Since the pioneering work of William Shoemaker in California, it has been hoped that supranormal stroke volume achieves supranormal oxygen delivery, which aids healing and reduces complications of surgery [108, 109]. The premise in this strategy is the same as for euvolemic GDFT, but the utility is to achieve a hyperdynamic state with least harm from edema. In Intensive Care practice, hyperdynamic therapy guided by cardiac output monitoring has been found to be ineffective at improving patient outcomes in three major studies [110,111,112]. A more recent study of 187 patients undergoing major surgery confirmed that patients achieving higher oxygen delivery experience fewer complications, but that a protocol specifically targeting higher oxygen delivery does not improve surgical outcome [113]. In my view, this strategy is physiologically unsound as well as demonstrably ineffective and should no longer be pursued.

Avoid Fluid Boluses

One must exercise great caution in extrapolating fluid kinetics of healthy volunteers to patients. Nonetheless, Hahn’s demonstration by volume kinetics that edema is a normal consequence of plasma volume expansion in healthy volunteers when crystalloid fluid is given rapidly, but the tendency for edema formation is small when the fluid is given slowly, is compelling [24]. While Hahn reasons that this is largely due to visco-elastic properties of the interstitial matrix , I feel that transendothelial hyperfiltration (excessive Jv) during transient peaks of capillary pressure is equally plausible. In an intra-operative patient study, neither colloid nor crystalloid boluses increased oxygen delivery, and only crystalloid boluses increase the glomerular filtration rate.

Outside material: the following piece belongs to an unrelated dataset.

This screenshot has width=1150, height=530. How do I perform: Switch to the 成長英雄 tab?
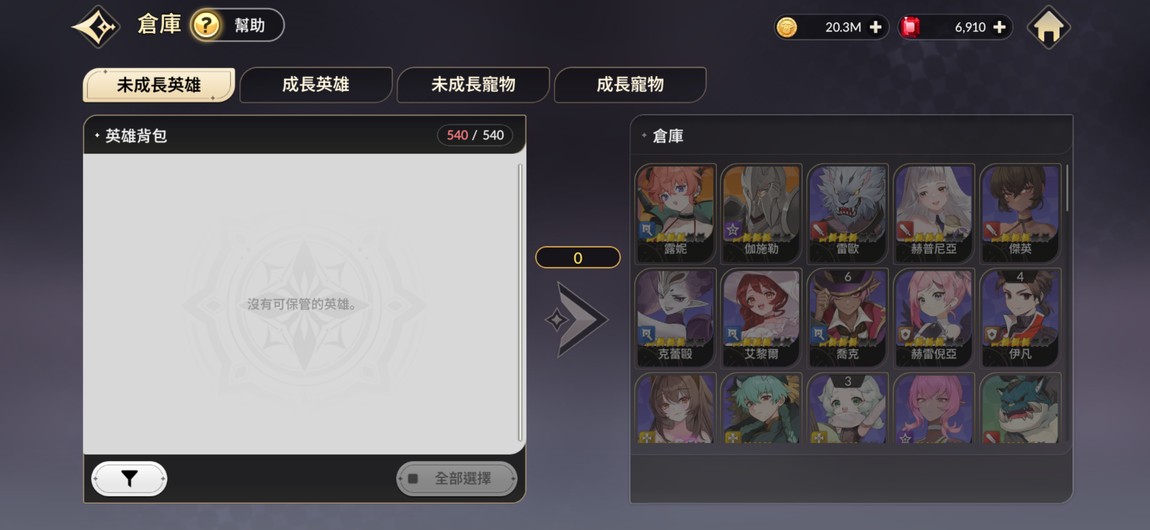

Renal oxygen consumption rose along with the increase in glomerular filtration but was not matched by a proportionate increase in renal oxygen delivery, raising concern about adequate renal oxygenation [114]. Such evidence provides physiological reasons why bolus therapy was observed to be harmful in the Fluid Expansion As Supportive Therapy (FEAST) trial [16]. It is my view that research is urgently needed on the role of bolus fluid therapy. Until more evidence is available, clinicians should use smaller boluses at lower infusion rates, repeated as needed, to achieve the desired central fluid volume expansion.